Choice Hotels International (CHH) recently announced that it will be taking on a $400 million loan at an interest rate of 5.75%. Normally, when I see a company taking on a loan of this size, it's because the company plans on expanding. However, that is not the case with Choice Hotels. The company plans on using the proceeds to pay for a $600 million special dividend to shareholders.
The dividend would be about $10 per share, and that's a significant amount considering the stock is around $40 per share. This is a terrible move by management, not because it is paying a special dividend, but the fact that it is taking on debt to do so. At a 5.75% interest rate, this is a very costly dividend the company is planning.
Management is not seeing the big picture here. At a 5.75% interest rate, the interest expense alone will be $23 million a year. The notes that are issued will not be due until June 2022. That is 10 years from now. So the interest expense for the 10 years will be around $230 million. Considering the loan is valued at $400 million, this transaction does not make any sense.
Management will reap no added benefit to the bottom line by paying out $600 million. It may make shareholders happy short term, but long term they will be disappointed. The balance sheet of Choice will deteriorate on this loan because the proceeds from the loan are not being used to purchase profitable assets. Once the news was announced, Standard & Poor's cut the bond ratings of Choice. Moody's followed soon after with a downgrade as well.
For those who want stronger exposure to the hotel industry, there are better companies out there. Two of the companies I would recommend are Intercontinental Hotel Group (IHG) and Marriott (MAR). Intercontinental pays a solid yield of 3.1%. Intercontinental has also been making a strong move into China, which has proved to be fruitful for the company. IHG nearly doubled its revenue from China since 2009.
While Marriott may not pay a dividend as high as Choice, Marriott is still run by a better management team. Management at Marriott plans to grow its dividend over time. The company recently just increased its dividend by 30%. This could be a great dividend growth stock for the future. Also, just like IHG, Marriott has been making a heavy push in China. The company plans to hire 30,000 workers there. This could be a great emerging market play as well.

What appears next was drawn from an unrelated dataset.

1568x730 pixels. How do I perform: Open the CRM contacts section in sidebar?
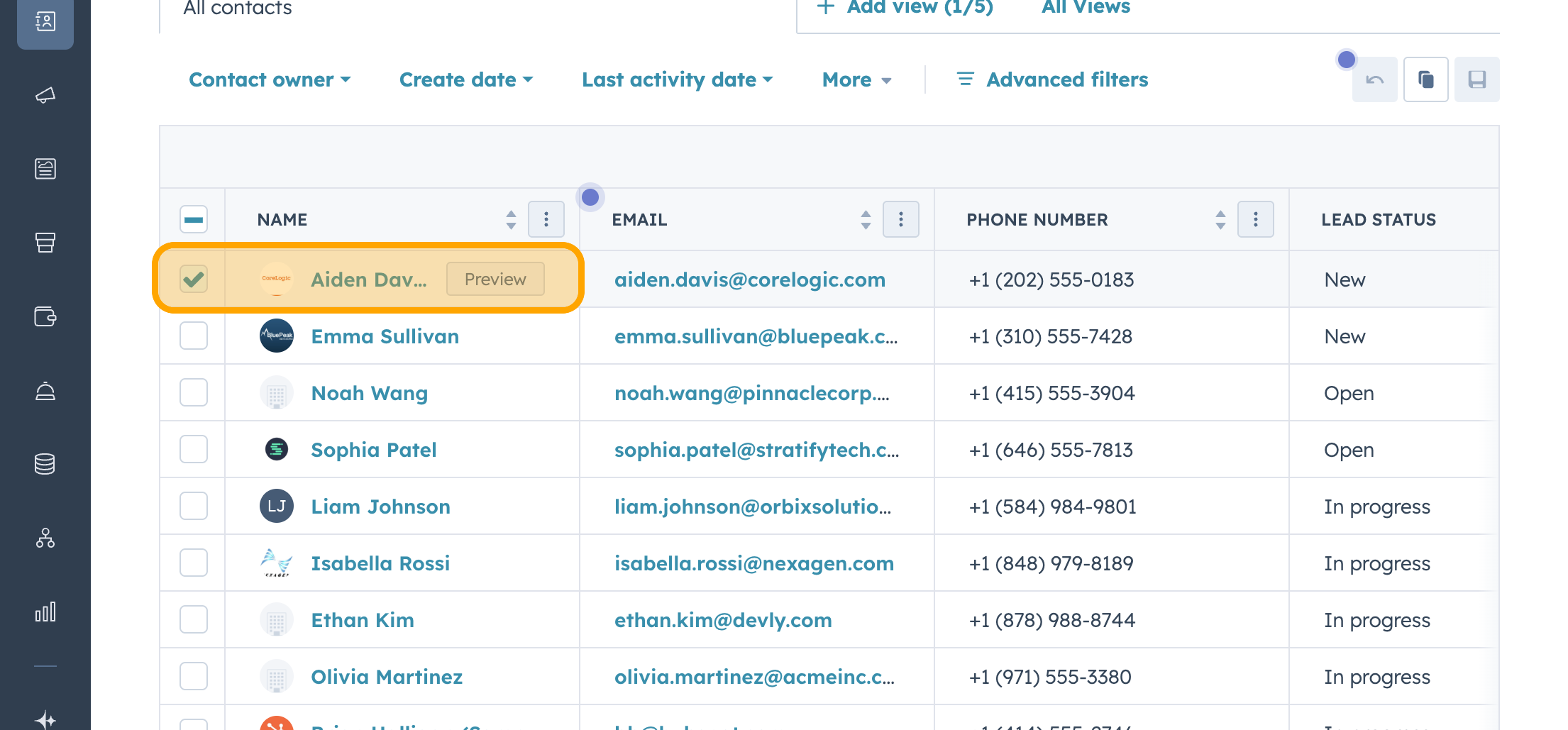[45, 21]
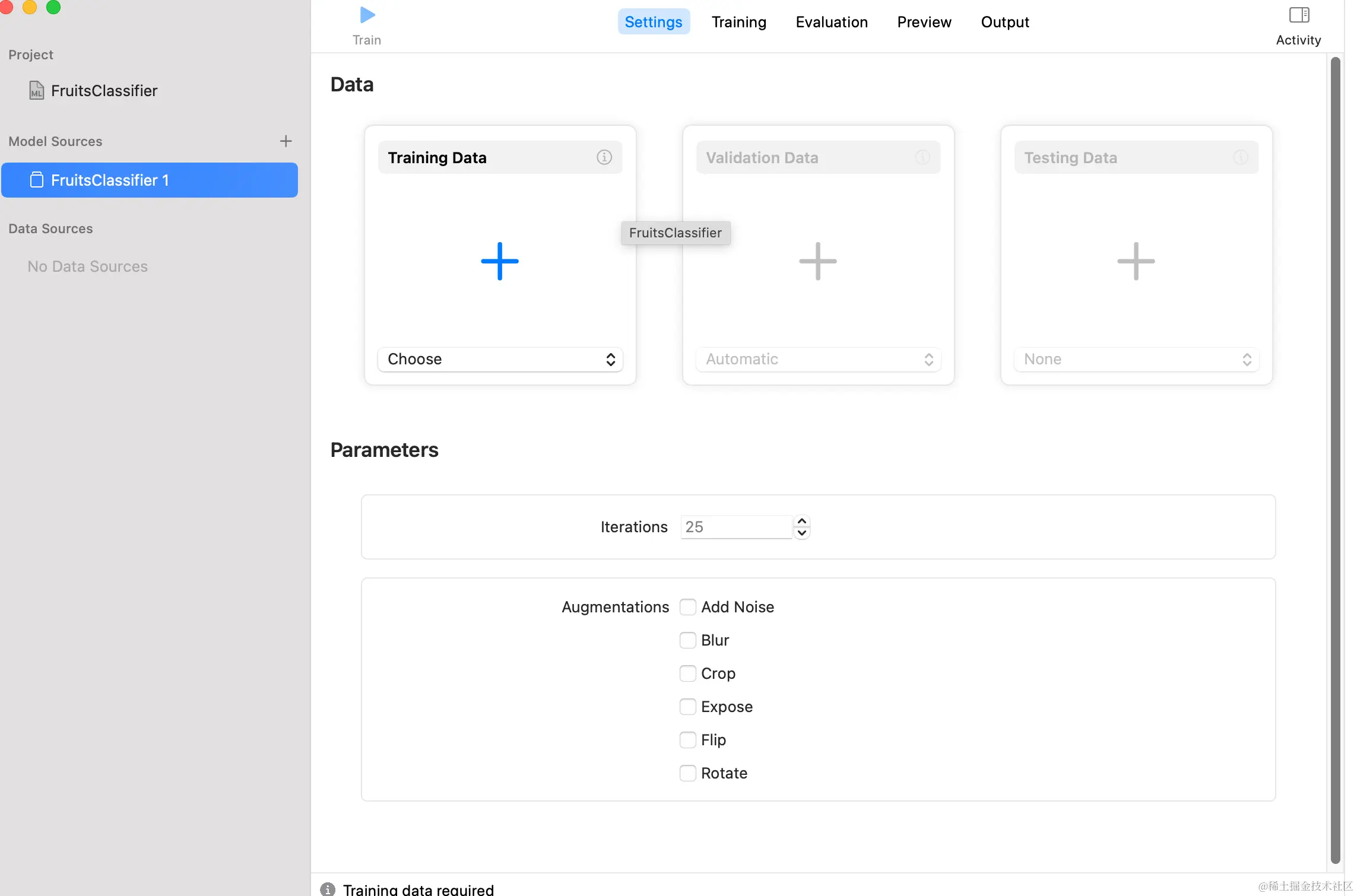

Both Marriott and IHG are better investments than Choice. Choice's recent decision to increase leverage in order to pay a dividend means that management has no clear direction for the company. A $400 million loan could have many better uses than a one-time dividend. Investors will be better off by staying away from Choice Hotels. The company is intentionally weakening its balance sheet for the long term just to keep investors satisfied for the short term.